Pixel coordinate grounding data
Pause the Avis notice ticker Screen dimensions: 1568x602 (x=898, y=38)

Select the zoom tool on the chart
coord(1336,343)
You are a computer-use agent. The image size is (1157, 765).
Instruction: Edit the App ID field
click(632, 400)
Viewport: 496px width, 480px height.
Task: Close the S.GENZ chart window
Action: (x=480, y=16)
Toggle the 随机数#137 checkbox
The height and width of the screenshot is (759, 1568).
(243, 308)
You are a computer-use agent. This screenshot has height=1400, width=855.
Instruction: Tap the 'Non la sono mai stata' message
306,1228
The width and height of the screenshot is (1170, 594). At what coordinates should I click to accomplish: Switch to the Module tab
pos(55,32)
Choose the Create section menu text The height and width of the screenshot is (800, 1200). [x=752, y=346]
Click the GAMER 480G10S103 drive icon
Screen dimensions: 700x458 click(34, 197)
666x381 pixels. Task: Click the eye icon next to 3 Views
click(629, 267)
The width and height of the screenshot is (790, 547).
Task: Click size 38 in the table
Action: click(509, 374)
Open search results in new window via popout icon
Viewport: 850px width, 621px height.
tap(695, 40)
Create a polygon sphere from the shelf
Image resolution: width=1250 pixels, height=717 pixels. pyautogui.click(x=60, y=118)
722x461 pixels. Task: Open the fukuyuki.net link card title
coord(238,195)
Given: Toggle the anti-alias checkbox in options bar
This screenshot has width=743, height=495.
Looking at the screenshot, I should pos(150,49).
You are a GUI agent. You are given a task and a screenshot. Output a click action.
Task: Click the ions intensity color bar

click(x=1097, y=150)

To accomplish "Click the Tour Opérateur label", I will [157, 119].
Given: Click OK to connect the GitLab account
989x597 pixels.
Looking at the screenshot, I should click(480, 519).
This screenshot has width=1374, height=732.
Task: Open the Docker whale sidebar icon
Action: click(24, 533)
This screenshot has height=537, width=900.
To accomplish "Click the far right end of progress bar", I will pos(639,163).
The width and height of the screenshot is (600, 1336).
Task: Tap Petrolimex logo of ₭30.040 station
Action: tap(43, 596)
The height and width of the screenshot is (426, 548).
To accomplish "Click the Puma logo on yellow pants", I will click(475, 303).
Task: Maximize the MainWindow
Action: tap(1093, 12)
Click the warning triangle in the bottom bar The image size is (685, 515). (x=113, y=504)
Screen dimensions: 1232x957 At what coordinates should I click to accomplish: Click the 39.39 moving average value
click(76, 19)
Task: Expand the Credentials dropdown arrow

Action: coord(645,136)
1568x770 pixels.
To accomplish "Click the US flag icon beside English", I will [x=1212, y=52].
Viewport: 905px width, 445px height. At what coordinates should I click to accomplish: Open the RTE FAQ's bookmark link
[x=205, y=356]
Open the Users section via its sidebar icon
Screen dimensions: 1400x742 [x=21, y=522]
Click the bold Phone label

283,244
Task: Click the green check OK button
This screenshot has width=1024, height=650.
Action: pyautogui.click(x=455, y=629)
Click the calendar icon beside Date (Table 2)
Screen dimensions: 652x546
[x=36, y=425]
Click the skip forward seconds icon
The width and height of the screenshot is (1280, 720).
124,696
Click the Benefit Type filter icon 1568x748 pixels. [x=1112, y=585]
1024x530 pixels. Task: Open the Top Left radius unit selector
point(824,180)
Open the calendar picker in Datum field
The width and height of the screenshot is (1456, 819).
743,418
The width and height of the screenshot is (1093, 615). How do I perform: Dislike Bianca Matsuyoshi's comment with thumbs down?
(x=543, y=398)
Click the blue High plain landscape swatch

EXERCISE INSTRUCTIONS: Output every record above, exactly as written.

RESULT:
Pause the Avis notice ticker Screen dimensions: 1568x602 (x=898, y=38)

Select the zoom tool on the chart
coord(1336,343)
You are a computer-use agent. The image size is (1157, 765).
Instruction: Edit the App ID field
click(632, 400)
Viewport: 496px width, 480px height.
Task: Close the S.GENZ chart window
Action: (x=480, y=16)
Toggle the 随机数#137 checkbox
The height and width of the screenshot is (759, 1568).
(243, 308)
You are a computer-use agent. This screenshot has height=1400, width=855.
Instruction: Tap the 'Non la sono mai stata' message
306,1228
The width and height of the screenshot is (1170, 594). At what coordinates should I click to accomplish: Switch to the Module tab
pos(55,32)
Choose the Create section menu text The height and width of the screenshot is (800, 1200). [x=752, y=346]
Click the GAMER 480G10S103 drive icon
Screen dimensions: 700x458 click(34, 197)
666x381 pixels. Task: Click the eye icon next to 3 Views
click(629, 267)
The width and height of the screenshot is (790, 547).
Task: Click size 38 in the table
Action: click(509, 374)
Open search results in new window via popout icon
Viewport: 850px width, 621px height.
tap(695, 40)
Create a polygon sphere from the shelf
Image resolution: width=1250 pixels, height=717 pixels. pyautogui.click(x=60, y=118)
722x461 pixels. Task: Open the fukuyuki.net link card title
coord(238,195)
Given: Toggle the anti-alias checkbox in options bar
This screenshot has width=743, height=495.
Looking at the screenshot, I should pos(150,49).
You are a GUI agent. You are given a task and a screenshot. Output a click action.
Task: Click the ions intensity color bar

click(x=1097, y=150)

To accomplish "Click the Tour Opérateur label", I will [157, 119].
Given: Click OK to connect the GitLab account
989x597 pixels.
Looking at the screenshot, I should click(480, 519).
This screenshot has width=1374, height=732.
Task: Open the Docker whale sidebar icon
Action: click(24, 533)
This screenshot has height=537, width=900.
To accomplish "Click the far right end of progress bar", I will pos(639,163).
The width and height of the screenshot is (600, 1336).
Task: Tap Petrolimex logo of ₭30.040 station
Action: tap(43, 596)
The height and width of the screenshot is (426, 548).
To accomplish "Click the Puma logo on yellow pants", I will click(475, 303).
Task: Maximize the MainWindow
Action: tap(1093, 12)
Click the warning triangle in the bottom bar The image size is (685, 515). (x=113, y=504)
Screen dimensions: 1232x957 At what coordinates should I click to accomplish: Click the 39.39 moving average value
click(76, 19)
Task: Expand the Credentials dropdown arrow

Action: coord(645,136)
1568x770 pixels.
To accomplish "Click the US flag icon beside English", I will [x=1212, y=52].
Viewport: 905px width, 445px height. At what coordinates should I click to accomplish: Open the RTE FAQ's bookmark link
[x=205, y=356]
Open the Users section via its sidebar icon
Screen dimensions: 1400x742 [x=21, y=522]
Click the bold Phone label

283,244
Task: Click the green check OK button
This screenshot has width=1024, height=650.
Action: pyautogui.click(x=455, y=629)
Click the calendar icon beside Date (Table 2)
Screen dimensions: 652x546
[x=36, y=425]
Click the skip forward seconds icon
The width and height of the screenshot is (1280, 720).
124,696
Click the Benefit Type filter icon 1568x748 pixels. [x=1112, y=585]
1024x530 pixels. Task: Open the Top Left radius unit selector
point(824,180)
Open the calendar picker in Datum field
The width and height of the screenshot is (1456, 819).
743,418
The width and height of the screenshot is (1093, 615). How do I perform: Dislike Bianca Matsuyoshi's comment with thumbs down?
(x=543, y=398)
Click the blue High plain landscape swatch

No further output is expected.